• [Problem statement]:
Please arrange the part of the items that opens with the line containing "The height and width of the screenshot is (191, 220)." and closes with the line containing "[x=435, y=38]" as a Markdown table with the columns Row and Line, skipping any blank lines.

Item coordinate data

○ ○ ○ ○ ○ ○ ○

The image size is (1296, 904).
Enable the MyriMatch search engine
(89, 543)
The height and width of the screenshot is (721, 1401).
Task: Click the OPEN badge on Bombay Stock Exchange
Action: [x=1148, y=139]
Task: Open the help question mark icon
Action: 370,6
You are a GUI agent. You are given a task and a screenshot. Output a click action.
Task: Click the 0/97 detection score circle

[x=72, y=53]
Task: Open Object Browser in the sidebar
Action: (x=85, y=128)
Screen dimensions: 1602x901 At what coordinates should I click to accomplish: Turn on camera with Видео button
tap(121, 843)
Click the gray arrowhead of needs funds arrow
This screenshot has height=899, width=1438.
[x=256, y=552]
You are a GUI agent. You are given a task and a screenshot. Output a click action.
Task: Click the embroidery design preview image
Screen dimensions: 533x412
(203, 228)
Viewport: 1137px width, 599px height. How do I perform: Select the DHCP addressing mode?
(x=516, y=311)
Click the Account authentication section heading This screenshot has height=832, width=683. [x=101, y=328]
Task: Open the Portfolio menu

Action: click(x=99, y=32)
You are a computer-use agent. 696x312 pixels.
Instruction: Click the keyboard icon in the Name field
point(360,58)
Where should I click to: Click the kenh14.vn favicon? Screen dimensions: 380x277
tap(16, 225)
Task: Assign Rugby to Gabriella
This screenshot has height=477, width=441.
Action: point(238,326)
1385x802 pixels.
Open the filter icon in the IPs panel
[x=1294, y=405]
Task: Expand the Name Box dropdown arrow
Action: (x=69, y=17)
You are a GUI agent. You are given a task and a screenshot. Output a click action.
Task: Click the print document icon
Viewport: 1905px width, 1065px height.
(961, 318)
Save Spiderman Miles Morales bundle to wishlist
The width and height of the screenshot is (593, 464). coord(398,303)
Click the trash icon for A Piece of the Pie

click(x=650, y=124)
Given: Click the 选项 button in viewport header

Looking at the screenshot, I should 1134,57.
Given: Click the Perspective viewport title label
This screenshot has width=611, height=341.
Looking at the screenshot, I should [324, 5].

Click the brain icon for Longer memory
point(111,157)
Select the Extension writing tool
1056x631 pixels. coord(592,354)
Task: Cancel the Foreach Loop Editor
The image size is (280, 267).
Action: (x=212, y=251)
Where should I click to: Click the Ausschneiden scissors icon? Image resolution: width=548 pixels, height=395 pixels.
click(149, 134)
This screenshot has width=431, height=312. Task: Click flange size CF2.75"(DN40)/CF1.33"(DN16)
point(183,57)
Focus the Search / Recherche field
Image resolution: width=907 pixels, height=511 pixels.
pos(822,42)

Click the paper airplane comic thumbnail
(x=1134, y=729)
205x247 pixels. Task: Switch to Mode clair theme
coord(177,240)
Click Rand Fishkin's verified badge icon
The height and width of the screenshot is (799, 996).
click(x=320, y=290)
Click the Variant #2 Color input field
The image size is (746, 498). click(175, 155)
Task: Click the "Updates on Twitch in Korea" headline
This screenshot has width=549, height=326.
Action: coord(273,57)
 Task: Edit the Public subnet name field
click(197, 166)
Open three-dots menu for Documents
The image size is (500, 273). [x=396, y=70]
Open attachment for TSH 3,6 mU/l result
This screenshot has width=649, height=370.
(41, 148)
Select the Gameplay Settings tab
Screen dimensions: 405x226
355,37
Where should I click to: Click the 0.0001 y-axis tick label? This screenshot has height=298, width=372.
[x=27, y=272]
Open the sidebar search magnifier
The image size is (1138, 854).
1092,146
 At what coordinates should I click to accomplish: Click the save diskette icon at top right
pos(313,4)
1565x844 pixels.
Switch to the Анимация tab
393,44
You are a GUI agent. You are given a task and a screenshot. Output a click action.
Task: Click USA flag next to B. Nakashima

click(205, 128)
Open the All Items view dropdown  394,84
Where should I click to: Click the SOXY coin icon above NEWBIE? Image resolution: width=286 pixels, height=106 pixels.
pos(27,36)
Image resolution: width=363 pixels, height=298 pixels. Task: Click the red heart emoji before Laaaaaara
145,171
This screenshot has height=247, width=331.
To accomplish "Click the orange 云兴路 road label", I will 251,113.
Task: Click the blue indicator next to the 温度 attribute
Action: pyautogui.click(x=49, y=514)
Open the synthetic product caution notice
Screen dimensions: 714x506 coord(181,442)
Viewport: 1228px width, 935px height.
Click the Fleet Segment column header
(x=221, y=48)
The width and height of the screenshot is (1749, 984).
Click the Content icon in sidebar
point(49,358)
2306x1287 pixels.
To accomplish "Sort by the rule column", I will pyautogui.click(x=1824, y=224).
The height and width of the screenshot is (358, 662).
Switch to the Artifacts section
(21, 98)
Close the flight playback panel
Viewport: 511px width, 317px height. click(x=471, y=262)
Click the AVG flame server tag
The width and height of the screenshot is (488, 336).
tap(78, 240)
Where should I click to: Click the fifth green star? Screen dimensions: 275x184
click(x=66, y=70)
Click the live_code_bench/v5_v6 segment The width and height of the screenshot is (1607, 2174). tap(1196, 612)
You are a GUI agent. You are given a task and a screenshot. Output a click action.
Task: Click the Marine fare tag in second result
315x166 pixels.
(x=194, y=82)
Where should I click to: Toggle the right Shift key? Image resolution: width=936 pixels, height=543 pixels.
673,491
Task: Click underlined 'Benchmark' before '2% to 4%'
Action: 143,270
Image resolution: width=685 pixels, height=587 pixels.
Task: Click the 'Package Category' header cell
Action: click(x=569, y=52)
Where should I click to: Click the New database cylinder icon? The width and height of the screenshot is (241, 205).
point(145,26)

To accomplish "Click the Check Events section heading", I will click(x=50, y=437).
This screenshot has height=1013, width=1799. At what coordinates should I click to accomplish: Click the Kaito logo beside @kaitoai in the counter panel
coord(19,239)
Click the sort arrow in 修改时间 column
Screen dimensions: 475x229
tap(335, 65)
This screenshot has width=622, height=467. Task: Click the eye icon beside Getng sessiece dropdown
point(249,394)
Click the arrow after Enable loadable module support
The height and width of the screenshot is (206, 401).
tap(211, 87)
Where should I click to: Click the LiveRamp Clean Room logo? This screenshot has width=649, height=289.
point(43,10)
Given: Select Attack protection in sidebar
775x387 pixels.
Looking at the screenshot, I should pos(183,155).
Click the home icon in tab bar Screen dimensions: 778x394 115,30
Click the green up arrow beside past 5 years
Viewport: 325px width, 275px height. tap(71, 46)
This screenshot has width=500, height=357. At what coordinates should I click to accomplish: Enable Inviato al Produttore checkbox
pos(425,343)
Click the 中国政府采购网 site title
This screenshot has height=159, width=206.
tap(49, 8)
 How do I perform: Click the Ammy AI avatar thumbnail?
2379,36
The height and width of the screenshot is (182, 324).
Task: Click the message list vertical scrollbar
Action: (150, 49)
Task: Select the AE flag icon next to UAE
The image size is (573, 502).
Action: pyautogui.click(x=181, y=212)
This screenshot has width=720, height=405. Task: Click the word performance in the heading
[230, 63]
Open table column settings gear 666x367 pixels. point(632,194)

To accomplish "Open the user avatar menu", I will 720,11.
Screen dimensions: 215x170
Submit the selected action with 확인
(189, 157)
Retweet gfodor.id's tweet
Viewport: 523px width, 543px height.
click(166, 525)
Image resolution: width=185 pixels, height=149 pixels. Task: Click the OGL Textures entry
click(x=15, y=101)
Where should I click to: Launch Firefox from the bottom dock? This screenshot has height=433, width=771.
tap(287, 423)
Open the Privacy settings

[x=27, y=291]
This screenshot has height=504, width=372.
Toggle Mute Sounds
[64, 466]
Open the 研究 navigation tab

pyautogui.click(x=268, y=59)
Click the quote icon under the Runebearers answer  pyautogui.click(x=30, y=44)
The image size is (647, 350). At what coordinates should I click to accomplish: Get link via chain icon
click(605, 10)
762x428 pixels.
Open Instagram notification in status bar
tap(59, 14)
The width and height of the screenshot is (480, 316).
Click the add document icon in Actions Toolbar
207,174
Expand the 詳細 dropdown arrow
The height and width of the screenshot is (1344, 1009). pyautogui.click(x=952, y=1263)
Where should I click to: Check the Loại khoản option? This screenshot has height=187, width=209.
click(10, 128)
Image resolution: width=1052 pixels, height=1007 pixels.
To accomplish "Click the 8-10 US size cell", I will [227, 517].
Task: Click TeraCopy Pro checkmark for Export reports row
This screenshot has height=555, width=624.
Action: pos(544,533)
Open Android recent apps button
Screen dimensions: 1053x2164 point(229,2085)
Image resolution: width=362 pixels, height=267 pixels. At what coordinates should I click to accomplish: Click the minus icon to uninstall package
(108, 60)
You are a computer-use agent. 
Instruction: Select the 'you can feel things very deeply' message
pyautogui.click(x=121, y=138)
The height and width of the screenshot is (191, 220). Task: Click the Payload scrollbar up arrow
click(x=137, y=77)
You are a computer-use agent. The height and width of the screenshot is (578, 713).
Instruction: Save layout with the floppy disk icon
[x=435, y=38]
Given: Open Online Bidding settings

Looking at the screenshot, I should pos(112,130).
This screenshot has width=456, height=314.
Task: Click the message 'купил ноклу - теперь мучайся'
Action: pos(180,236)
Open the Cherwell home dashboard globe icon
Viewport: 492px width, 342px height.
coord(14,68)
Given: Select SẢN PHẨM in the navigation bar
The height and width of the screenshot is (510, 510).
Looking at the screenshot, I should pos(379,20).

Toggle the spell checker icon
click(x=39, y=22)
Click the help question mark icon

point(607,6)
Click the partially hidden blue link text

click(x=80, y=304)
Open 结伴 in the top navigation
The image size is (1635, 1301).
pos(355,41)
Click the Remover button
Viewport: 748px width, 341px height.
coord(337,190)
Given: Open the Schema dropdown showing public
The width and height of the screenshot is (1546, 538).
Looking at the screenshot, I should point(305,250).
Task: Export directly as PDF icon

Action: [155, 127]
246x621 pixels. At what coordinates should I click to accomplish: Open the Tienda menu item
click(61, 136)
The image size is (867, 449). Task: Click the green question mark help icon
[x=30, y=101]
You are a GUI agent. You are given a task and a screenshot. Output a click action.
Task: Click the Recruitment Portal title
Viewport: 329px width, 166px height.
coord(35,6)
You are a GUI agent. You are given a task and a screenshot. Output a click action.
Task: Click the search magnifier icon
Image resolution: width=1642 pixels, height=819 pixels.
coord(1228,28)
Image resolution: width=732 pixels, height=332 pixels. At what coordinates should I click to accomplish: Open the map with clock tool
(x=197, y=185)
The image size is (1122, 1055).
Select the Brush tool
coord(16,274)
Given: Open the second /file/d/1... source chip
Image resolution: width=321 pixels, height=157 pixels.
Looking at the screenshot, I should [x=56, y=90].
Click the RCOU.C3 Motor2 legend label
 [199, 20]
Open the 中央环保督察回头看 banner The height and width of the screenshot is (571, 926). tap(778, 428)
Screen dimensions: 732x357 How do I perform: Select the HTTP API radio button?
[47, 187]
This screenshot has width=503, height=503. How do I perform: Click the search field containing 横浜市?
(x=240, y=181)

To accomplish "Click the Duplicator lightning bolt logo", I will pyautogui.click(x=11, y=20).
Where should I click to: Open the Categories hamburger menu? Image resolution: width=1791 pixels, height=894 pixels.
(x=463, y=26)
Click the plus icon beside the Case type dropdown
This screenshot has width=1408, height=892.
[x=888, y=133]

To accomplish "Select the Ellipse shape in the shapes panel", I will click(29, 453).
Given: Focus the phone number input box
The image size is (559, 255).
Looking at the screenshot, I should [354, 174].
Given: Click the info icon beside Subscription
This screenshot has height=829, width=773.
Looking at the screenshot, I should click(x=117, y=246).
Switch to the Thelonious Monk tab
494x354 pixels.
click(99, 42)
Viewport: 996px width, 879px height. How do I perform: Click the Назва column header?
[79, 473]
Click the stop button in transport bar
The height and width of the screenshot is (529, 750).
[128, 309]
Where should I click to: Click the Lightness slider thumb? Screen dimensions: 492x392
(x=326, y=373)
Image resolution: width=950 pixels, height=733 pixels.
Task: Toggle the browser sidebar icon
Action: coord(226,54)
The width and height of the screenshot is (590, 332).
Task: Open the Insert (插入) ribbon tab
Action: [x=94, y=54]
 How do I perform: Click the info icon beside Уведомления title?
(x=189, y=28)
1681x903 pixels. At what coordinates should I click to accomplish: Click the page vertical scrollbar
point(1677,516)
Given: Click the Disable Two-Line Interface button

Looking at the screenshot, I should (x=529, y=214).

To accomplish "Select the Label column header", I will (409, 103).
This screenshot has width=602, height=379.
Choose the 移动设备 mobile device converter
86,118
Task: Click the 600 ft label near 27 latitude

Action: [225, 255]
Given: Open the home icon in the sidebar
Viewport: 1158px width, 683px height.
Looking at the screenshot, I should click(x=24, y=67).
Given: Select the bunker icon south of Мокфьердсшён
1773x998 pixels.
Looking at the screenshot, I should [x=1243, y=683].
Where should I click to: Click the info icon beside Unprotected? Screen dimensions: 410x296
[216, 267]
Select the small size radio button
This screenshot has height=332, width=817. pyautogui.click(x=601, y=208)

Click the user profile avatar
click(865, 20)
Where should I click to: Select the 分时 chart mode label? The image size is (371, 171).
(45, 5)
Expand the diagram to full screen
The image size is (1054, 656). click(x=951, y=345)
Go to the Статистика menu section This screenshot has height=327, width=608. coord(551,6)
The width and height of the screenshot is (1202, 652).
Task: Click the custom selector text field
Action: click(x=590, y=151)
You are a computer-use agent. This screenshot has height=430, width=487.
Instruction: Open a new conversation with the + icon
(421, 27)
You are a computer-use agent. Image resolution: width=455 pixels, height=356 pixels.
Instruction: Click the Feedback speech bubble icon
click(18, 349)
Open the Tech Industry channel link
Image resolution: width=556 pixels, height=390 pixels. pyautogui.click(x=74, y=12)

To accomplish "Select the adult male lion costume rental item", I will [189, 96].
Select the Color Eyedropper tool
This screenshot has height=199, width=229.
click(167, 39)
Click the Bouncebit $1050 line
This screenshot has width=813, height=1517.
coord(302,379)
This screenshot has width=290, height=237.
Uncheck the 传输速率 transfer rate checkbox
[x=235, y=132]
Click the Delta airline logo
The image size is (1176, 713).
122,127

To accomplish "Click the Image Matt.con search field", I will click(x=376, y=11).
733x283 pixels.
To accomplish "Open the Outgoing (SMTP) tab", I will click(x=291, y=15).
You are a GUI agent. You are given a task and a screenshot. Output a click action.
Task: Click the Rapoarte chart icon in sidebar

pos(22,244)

○ ○ ○ ○ ○ ○ ○

• [The response]:
| Row | Line |
|---|---|
| 1 | The height and width of the screenshot is (191, 220). Task: Click the Payload scrollbar up arrow |
| 2 | click(x=137, y=77) |
| 3 | You are a computer-use agent. The height and width of the screenshot is (578, 713). |
| 4 | Instruction: Save layout with the floppy disk icon |
| 5 | [x=435, y=38] |